正因为这些红薯是借来的,就只能数着吃了。于是,陈宝贵终于发现了陈大毛,他发现陈大毛把红薯省下来给卫新兵吃。所以,他要求陈大毛在家里把东西吃完,再去上学。这样,陈大毛见到卫新兵,就说,卫新兵你看,我也没有办法了。卫新兵无所谓地说,我知道,你爸爸知道了,你是没有办法了。
从卫新兵的口气上判断,卫新兵似乎是无所谓的。但实际上,卫新兵一点也没有把这件事当作一件无所谓的事情。
一天,班主任老师孔秀丽正在上课,卫新兵又讲话了。卫新兵没有哪一堂课不讲话的。班主任老师孔秀丽让卫新兵站着上课。她对卫新兵说,你就管不住你的嘴么?卫新兵说,我是管不住我的嘴,我不讲话,我的嘴就痒。班主任老师孔秀丽说,你的嘴痒,你可以用操场上沙池里的沙子擦擦。
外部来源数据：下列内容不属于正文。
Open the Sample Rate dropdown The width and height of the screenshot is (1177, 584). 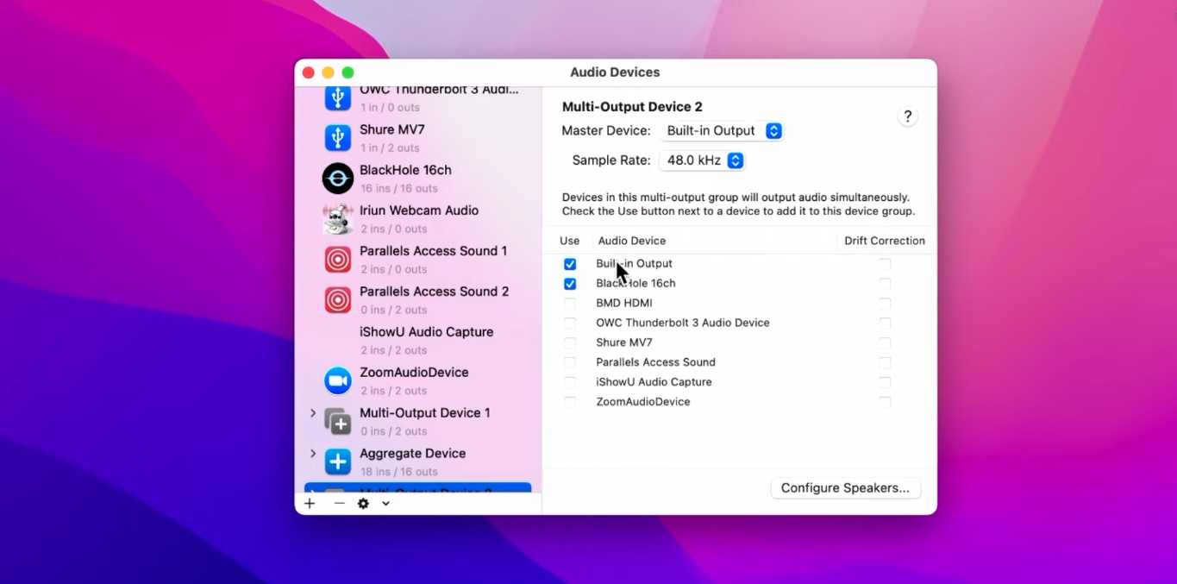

这一天放学之后,卫新兵撵上陈大毛,他对陈大毛说,我按照孔老师教的法子,用沙子擦过了,我的嘴还是痒。陈大毛没有想到卫新兵真的像孔老师说的那样干了,忍不住笑了起来。等到陈大毛笑完了,卫新兵很严肃地盯着陈大毛,他说,陈大毛,我连上课都管不住自己的嘴,现在我要替一个人保守一个天大的秘密,你想想我的嘴有多痒吧。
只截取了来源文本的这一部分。